Анатолий еще очень живо помнил, какое напряжение и настоящий страх он испытал совсем недавно, когда удалось обмануть московских дельцов с партией джинсов. Он заплатил им только половину, а остальное обещал отдать в Куйбышеве, где жили его родители после демобилизации отца из армии.
Он подпоил толстого парня Славу, сопровождавшего его из Москвы, а сам сошел с товаром ночью на небольшой станции. Дальше он добирался на автобусе, опасаясь, что на железнодорожном вокзале его будут искать. Хотя его адреса в Куйбышеве московские продавцы не знали, но все равно те две недели, что Анатолий пробыл у родителей, он провел в постоянном напряжении и ожидании неприятной встречи. В каждой толстой фигуре он видел тупого озлобленного Славу.
Сбывать джинсы в Куйбышеве Анатолий не решился, боясь, что его могут вычислить. И только оказавшись в закрытом Ленинске, он расслабился и успокоился. Здесь его точно не достанут!
И что в результате он заработает на столь опасной махинации? Несколько тысяч рублей. На них даже автомобиль сейчас не купишь. А там, где зарыт этот клад, возможно, золота и драгоценностей на сотни тысяч!
Эх, если бы у него были такие деньги, как бы он зажил!
– Я возьму схему? – невзначай попросил Анатолий.
– Только никому не рассказывай, – предупредил тесть.
– Угу, – кивнул Анатолий, но упускать шанс добыть деньги не собирался.
Толя Колесников перебрал в памяти всех знакомых и остановился на единственном человеке, способном, по его мнению, разобраться в странной истории.
Он думал о Тихоне Заколове.
ГЛАВА 7 Сбор у института
Первого сентября около института был общий сбор студентов. Тихон Заколов и Александр Евтушенко пришли вместе с разношерстной толпой ребят из общаги. Они только вчера вернулись в город и, как все студенты, оживленно перешептывались с однокурсниками, делясь впечатлениями о прошедших каникулах.
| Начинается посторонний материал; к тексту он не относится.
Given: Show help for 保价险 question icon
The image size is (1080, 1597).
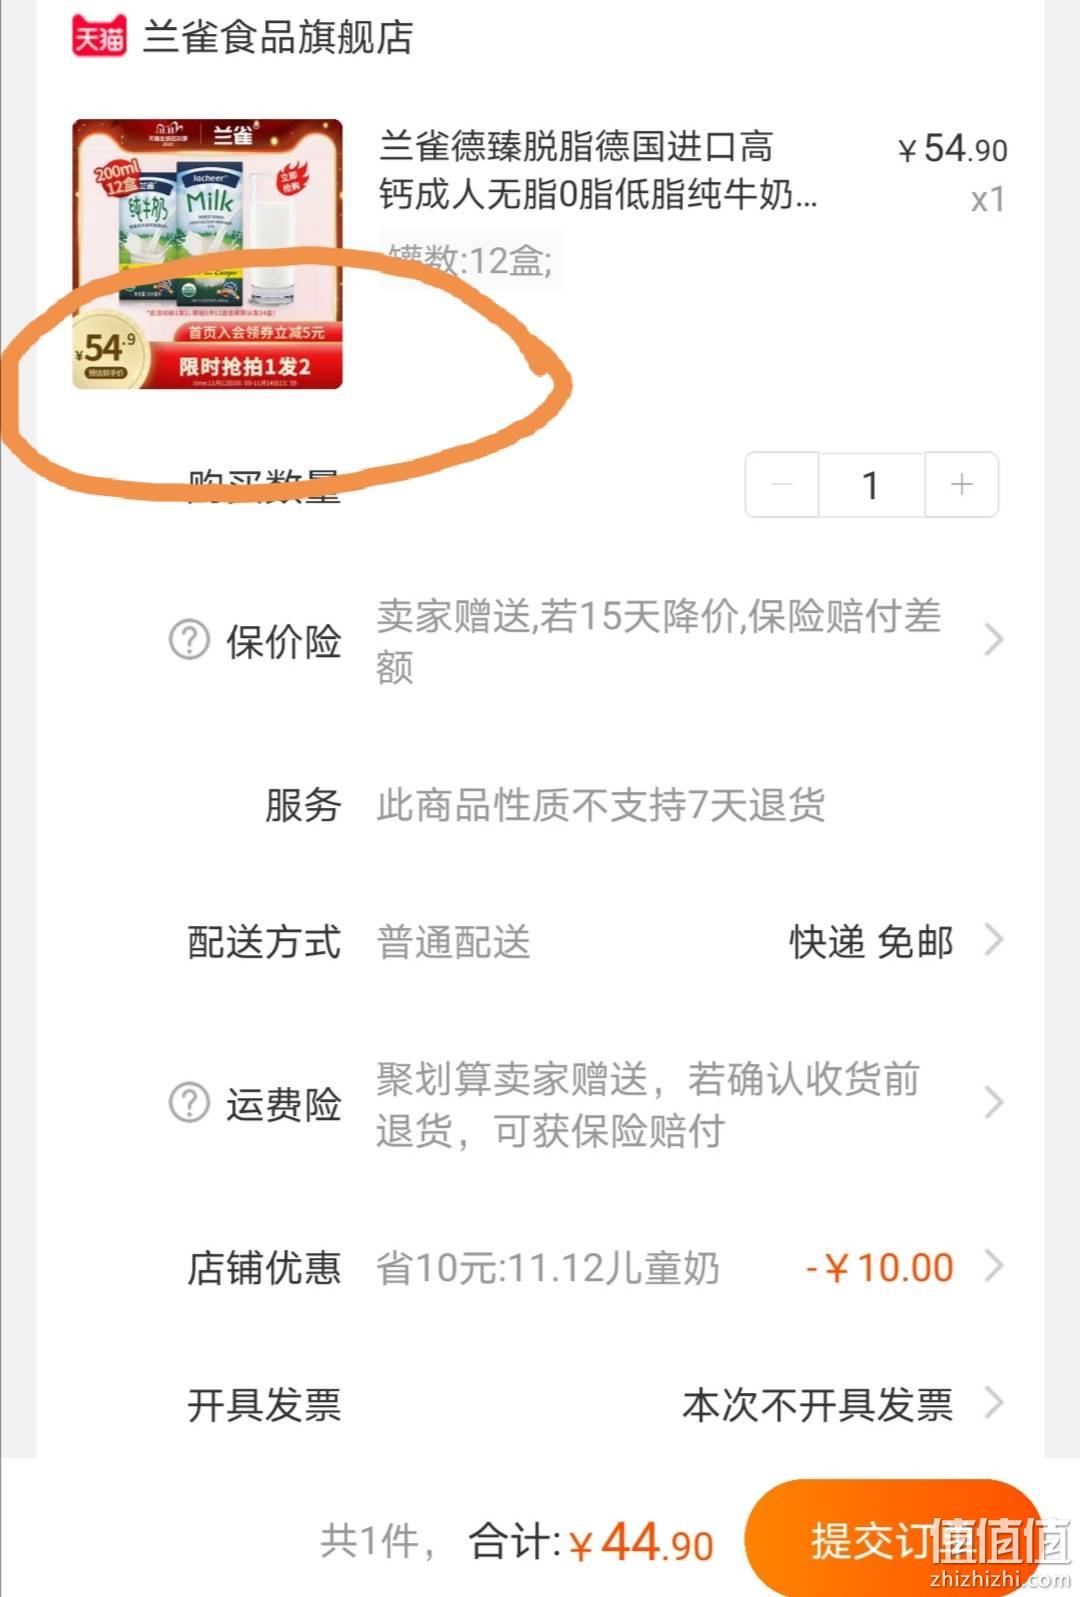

Проректор института поздравил первокурсников с поступлением и дальше уделил внимание значению космических полетов для общего прогресса человечества. Он говорил запальчиво и быстро:
– Темпы ускорения скорости развития космических полетов достигли небывалых масштабов. Мы сейчас стоим здесь, – ткнул он пальцем в землю, – а над нами летает большая космическая станция, состоящая из трех независимых модулей с четырьмя космонавтами на борту!
Палец оратора теперь указывал вверх, и многие задрали головы в чистое небо, ожидая воочию лицезреть подтверждение слов проректора.
– Во, старикан, дает! Четвертую производную в речь ввернул, – прокомментировал слова проректора Тихон Заколов, потирая маленький шрам над губой.
– Что? – не понял Борис Махоров, прилетевший вчера из Москвы. С ним Тихон и Александр вновь поселились в одной комнате.
– Скорость – производная первого порядка, ускорение – второго, темп – по сути та же скорость. Получается, что «темпы ускорения скорости» – это производная четвертого порядка, – пояснил слова друга Саша Евтушенко.
– Вы, мужики, опять в своем репертуаре! – искренне подивился такой логике Борис. – Может, вы в его словах еще и интеграл найдете?
– Это логично, – невозмутимо согласился Тихон. – Его он употребил в самом начале Помнишь: «Ваша молодость открывает перед вами сотни путей». Это типичный неопределенный интеграл по времени, где в качестве функции используется человек. Если раскрыть такой интеграл и подставить конкретные параметры, то получим судьбу человека.
– Слишком много индивидуальных коэффициентов у такой функции, – подхватил тему Сашка. – Да и интеграл, как минимум, должен быть двойным – по времени и по месту. Место я понимаю как комплексную функцию среды и эпохи. Хотя, не совсем так, дай подумать…
Заколов и Евтушенко увлеклись развитием теории математического описания судьбы человека. Махоров, уже привыкший к их страсти все формулировать языком точных наук, лишь покачал головой и придвинулся поближе к Боне. С ним можно было обсудить более интересную тему: как изменились девчонки за лето.
Проректор, заканчивая эмоциональную речь, объявил то, о чем и так все догадывались. Первый и старшие курсы начинают учебу с сегодняшнего дня, второй курс, как обычно, едет в колхоз оказывать шефскую помощь, а третий участвует в отделочных работах в институтском спортзале, который наконец подвели под крышу. Колхозы в области были рисоводческие, поэтому студенты второго курса, как принято было говорить, – ехали «на риса».
Ребята, многие из которых не виделись два летних месяца, дружески похлопывали друг друга по плечу, толкались и шутили.
– Будущие инженеры и ученые должны уметь три главные вещи, – бодро декларировал Боня, – работать в колхозе, на стройке и на овощной базе. Без этого опыта советский инженер получается неполноценным и не может считаться настоящим строителем коммунизма.
– Как нас учили, – язвил Борис, – интеллигенция – это прослойка между рабочими и колхозниками. В любой момент по приказу партии мы должны уметь отслоиться в ту или другую сторону и прилипнуть к настоящим трудягам.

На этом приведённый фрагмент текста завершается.